Since our last Show HN (https://news.ycombinator.com/item?id=44798553), we launched a few very important features and changes: You now have a proprietary chat history with the agent, an undo button to revert changes, and we increased the amount of free credits AND reduced the pricing by 50%. We made a video about all these changes, showing you how stagewise works: https://x.com/goetzejulian/status/1959835222712955140/video/....

So far, we've seen great adoption from non-technical users who wanted to continue building their lovable prototype locally. We personally use the agent almost daily to make changes to our landing page and to build the UI of new features on our console (https://console.stagewise.io).

If you have an app running in dev mode, simply `cd` into the app directory and run `npx stagewise` - the agent should appear, ready to play with.

We're very excited to hear your feedback!

Lalabadie

Pet peeve because everyone seems to be doing this:

The video demo shows the operator asking for "same height", and then the agent sets a hardcoded 298px height instead of using any of the many reliable/solid ways to do it with CSS.

I'm sure there are better examples you could prompt to make that video convincing, though I appreciate the honesty showing what to expect.

joshstrange

Before I saw this comment I thought that's how it "fixed" it. I recorded my screen so I could slow it down and see what it said and sure enough:

    I've made the following change:
    1. Added a fixed height of `h-[298px]` to match the tallest card (which was 298px)

Screenshot: https://cs.joshstrange.com/d75pC236

This joins the ranks of prominent demos on the landing page that do the wrong or silly thing. It really makes it hard to take some things seriously.

That said, I like the overall idea of this. I think that Claude Code and friends will get way more powerful as we find ways to feed them better (not necessarily more) context.

cyanydeez

More context is not going solve this.

CSS requires understanding emerging properties of layout. So context doesn't help. Knowing how a variable expands a a div into a set of constraints isnt context dependent.

What you probably mean is a well designed model context which fits the most flexible and logical code framework.

Reading the last paragraph should make you realize the proposition isnt likely going to happen.

cchance

feels like a case of a system prompt should be enforcing the AI to avoid usage of arbitrary numbers like specific pixel counts and to leverage modern css standard for sizes.

juliangoetze

that gave the best results so far - tweaking the system prompt to make sure the agent respects the project's ui system, is aware of dark mode and responsiveness, etc.

juliangoetze

Good catch - we could definitely put more effort into creating demos

lemming

Unrelated to the actual product (which looks nice), I'm always curious when I see these landing pages with logos from massive companies on them. I'd bet a beer that you didn't go through Oracle's processes for using their logo, for example. Are you just YOLOing it and hoping they don't come after you for unauthorised use?

juliangoetze

tbh, we just looked at our users/ stargazers and picked the most interesting companies - and were cautious with the wording ("embraced by engineers")

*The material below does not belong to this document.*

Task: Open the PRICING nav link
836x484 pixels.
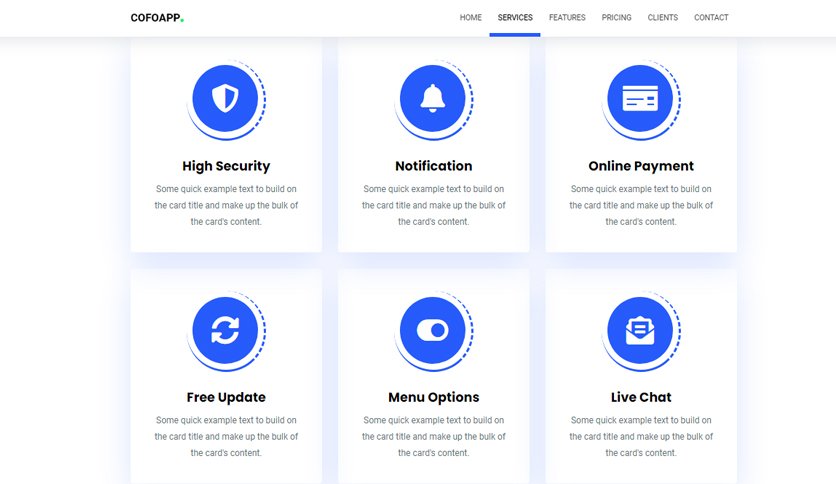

so, i guess YOLOing it is the best way to put it

FriendlyMike

Came here to sat same. Airbnb has strict policies around what they endorse. Even things used can't be talked about. Just as FYI it doesn't come off great to folks that make decisions about future usage to see this

juliangoetze

great point, we haven't really spent too much thoughts about that.. changing the logos to companies we know well makes more sense, we'll do that to save us trouble

simonbolivar

Cool product! I have a question outside of this topic: how did you manage your open-source processes from day one, and how did you encourage people to contribute to the project?

juliangoetze

We started with a setup that was quite GitHub-friendly (we set up https://github.com/changesets/changesets and added a small contribution guide).

People then found the courage to contribute themselves. We haven't really pushed for contribution so far!